┌─ Records to process

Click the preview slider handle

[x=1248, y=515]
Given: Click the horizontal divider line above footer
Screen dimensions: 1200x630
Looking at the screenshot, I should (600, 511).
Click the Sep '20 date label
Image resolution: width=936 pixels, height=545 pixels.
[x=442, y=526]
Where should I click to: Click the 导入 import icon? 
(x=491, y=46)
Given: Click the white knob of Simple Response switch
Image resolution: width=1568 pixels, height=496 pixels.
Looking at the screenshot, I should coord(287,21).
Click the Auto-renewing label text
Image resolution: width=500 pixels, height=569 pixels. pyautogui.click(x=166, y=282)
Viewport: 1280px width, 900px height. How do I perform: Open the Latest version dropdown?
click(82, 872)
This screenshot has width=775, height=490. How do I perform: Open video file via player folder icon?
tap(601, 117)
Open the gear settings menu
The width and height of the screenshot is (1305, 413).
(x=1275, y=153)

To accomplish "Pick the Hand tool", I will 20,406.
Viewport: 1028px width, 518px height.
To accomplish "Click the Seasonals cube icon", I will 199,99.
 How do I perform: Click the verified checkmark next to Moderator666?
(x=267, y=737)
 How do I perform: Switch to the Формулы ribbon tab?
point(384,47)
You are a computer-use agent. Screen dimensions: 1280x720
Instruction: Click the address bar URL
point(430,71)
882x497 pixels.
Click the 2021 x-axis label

└─

## Task statement
Please restate every record above word for word.

## Reply
Click the preview slider handle

[x=1248, y=515]
Given: Click the horizontal divider line above footer
Screen dimensions: 1200x630
Looking at the screenshot, I should (600, 511).
Click the Sep '20 date label
Image resolution: width=936 pixels, height=545 pixels.
[x=442, y=526]
Where should I click to: Click the 导入 import icon? 
(x=491, y=46)
Given: Click the white knob of Simple Response switch
Image resolution: width=1568 pixels, height=496 pixels.
Looking at the screenshot, I should coord(287,21).
Click the Auto-renewing label text
Image resolution: width=500 pixels, height=569 pixels. pyautogui.click(x=166, y=282)
Viewport: 1280px width, 900px height. How do I perform: Open the Latest version dropdown?
click(82, 872)
This screenshot has width=775, height=490. How do I perform: Open video file via player folder icon?
tap(601, 117)
Open the gear settings menu
The width and height of the screenshot is (1305, 413).
(x=1275, y=153)

To accomplish "Pick the Hand tool", I will 20,406.
Viewport: 1028px width, 518px height.
To accomplish "Click the Seasonals cube icon", I will 199,99.
 How do I perform: Click the verified checkmark next to Moderator666?
(x=267, y=737)
 How do I perform: Switch to the Формулы ribbon tab?
point(384,47)
You are a computer-use agent. Screen dimensions: 1280x720
Instruction: Click the address bar URL
point(430,71)
882x497 pixels.
Click the 2021 x-axis label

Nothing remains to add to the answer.